<論文紹介> 飲み込める注射器! 体の内側から、消化管の壁に薬剤を注射する「マイクロニードル」をMITなどが開発

doctor大人になっても注射が苦手という人は多いでしょう。実際、投薬が必要な患者のほとんどは、注射と飲み薬(経口投与)のどちらかを選べるなら後者を選びます。しかし、薬剤の中でもインスリンのようにタンパク質を基にした「生物学的製剤」は、分子サイズが大きいために消化管から吸収されにくく、また消化管を通過する際に胃酸・酵素・細菌などの影響で活性を損なうといった難点があることから、経口投与に適さないとされてきました。

この課題を克服するため、MITとマサチューセッツ総合病院(MGH)の共同研究グループは、口から飲み込んだカプセルが胃を通過したのちに注射器に変身して、消化管の壁に薬剤を注射するという新技術「マイクロニードル」を開発しました。この成果を報告する論文が、このほどJournal of Pharmaceutical Sciences誌に掲載されました。

☆ YouTube動画による解説

同グループの試作品は、長さ2 cm・直径1 cmのカプセル状になっていて、胃酸によるpH変化で溶けるコーティングが長さ5 mmの注射針(マイクロニードル)を覆っています。
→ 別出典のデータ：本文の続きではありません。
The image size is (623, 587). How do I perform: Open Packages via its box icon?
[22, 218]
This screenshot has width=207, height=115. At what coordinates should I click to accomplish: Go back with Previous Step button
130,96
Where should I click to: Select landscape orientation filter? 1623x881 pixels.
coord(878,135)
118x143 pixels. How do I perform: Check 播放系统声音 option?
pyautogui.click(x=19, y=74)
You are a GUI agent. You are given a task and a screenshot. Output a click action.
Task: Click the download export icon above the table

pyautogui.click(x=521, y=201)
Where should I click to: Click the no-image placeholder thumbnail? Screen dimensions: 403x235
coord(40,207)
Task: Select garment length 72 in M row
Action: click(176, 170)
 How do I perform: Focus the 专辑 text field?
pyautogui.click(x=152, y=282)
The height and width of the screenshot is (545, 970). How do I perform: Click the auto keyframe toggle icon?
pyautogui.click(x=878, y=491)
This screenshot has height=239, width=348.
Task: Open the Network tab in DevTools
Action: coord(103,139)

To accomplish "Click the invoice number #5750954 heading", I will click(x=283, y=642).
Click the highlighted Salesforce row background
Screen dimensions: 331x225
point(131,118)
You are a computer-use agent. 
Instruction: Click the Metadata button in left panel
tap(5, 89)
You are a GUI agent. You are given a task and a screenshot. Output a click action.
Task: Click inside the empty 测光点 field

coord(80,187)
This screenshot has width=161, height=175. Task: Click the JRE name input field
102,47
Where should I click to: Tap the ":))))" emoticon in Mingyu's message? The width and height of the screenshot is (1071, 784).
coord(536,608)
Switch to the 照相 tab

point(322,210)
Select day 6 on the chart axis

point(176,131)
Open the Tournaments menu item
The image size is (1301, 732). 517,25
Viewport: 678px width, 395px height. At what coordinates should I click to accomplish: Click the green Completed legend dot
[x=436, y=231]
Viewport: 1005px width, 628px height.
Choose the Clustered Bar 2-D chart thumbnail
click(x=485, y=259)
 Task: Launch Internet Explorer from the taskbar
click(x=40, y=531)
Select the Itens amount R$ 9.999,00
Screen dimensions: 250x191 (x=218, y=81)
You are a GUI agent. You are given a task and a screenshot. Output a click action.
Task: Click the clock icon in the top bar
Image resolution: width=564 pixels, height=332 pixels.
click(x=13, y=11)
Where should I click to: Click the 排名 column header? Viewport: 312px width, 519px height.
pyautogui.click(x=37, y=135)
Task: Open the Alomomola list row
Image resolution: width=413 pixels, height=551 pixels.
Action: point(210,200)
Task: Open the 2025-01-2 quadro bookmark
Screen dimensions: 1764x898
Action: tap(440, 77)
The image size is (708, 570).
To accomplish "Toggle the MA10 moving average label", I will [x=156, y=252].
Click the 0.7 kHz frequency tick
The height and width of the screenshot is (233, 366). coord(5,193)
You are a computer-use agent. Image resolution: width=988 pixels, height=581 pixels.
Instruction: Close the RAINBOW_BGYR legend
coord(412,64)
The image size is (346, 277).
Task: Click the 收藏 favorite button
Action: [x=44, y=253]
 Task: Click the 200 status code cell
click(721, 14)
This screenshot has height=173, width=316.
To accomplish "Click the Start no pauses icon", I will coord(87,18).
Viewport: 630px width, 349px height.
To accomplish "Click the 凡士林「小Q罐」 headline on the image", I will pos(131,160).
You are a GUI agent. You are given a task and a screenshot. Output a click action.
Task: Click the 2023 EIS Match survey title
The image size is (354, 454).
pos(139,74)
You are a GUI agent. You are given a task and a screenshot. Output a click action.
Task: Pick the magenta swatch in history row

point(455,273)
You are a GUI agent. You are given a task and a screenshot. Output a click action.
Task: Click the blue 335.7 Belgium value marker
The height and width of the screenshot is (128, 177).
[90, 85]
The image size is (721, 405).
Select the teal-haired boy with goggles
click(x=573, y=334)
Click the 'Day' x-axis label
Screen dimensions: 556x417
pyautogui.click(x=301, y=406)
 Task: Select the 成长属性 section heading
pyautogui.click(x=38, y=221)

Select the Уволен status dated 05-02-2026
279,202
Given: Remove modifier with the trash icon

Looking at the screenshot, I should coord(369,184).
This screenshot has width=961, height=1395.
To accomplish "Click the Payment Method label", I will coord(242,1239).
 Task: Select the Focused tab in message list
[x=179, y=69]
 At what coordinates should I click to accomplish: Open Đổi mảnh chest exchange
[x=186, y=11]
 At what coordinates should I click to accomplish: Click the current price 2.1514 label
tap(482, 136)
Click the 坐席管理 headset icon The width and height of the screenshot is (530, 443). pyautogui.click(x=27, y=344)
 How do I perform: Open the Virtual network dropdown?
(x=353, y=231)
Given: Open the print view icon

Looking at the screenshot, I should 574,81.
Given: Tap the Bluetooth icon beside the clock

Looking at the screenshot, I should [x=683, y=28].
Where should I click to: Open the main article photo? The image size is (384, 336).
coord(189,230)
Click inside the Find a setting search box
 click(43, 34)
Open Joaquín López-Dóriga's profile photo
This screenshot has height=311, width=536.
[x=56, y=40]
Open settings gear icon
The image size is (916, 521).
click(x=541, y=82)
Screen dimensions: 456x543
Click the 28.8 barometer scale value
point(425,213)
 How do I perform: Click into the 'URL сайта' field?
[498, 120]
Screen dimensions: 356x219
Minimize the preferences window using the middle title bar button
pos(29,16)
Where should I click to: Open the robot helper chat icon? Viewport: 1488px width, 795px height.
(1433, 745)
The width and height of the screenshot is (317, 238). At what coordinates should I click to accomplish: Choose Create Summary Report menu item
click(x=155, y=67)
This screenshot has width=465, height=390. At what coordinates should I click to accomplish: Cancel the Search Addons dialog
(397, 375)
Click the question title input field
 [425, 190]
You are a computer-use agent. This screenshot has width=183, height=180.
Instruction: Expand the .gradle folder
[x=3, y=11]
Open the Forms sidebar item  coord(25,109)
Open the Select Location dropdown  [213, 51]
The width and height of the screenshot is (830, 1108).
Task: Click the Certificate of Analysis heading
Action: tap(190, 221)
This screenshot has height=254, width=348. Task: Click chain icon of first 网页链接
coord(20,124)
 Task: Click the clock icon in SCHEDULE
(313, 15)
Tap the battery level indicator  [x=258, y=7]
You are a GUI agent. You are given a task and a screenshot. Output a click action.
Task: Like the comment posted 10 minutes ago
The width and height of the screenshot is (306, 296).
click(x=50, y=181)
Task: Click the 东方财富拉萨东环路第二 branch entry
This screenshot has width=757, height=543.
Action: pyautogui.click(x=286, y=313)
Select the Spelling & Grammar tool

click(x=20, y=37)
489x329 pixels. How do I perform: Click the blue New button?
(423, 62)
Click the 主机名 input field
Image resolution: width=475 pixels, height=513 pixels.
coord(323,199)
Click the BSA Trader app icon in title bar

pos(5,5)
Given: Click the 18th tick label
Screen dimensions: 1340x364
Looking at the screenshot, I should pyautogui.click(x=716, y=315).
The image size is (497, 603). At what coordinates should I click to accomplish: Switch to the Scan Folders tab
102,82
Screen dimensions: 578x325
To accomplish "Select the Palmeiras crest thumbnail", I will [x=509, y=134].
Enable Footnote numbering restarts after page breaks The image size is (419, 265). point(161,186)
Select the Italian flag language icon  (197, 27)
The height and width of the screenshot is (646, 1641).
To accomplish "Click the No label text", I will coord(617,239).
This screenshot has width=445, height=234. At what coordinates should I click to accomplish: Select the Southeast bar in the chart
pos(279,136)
飲み込んだカプセルが胃を通過して腸内の狙った場所に到達すると、コーティングが溶けて表に出てきたマイクロニードルが腸の壁に刺さって、体内に薬剤を注入します。豚を使った実験では、腸内でインスリン注射を行った後、組織に損傷を与えることなく安全に排出されることが確認されました。また、マイクロニードルによる注射は、同量のインスリンを皮下注射した場合より血糖を下げる効果が高いことも確かめられました。

同グループでは今後、注射針に生分解性の材料を用いるなどの改良と安全性確認を進める予定で、実用化によって抗がん剤などの効果的な投与につながることを期待しています。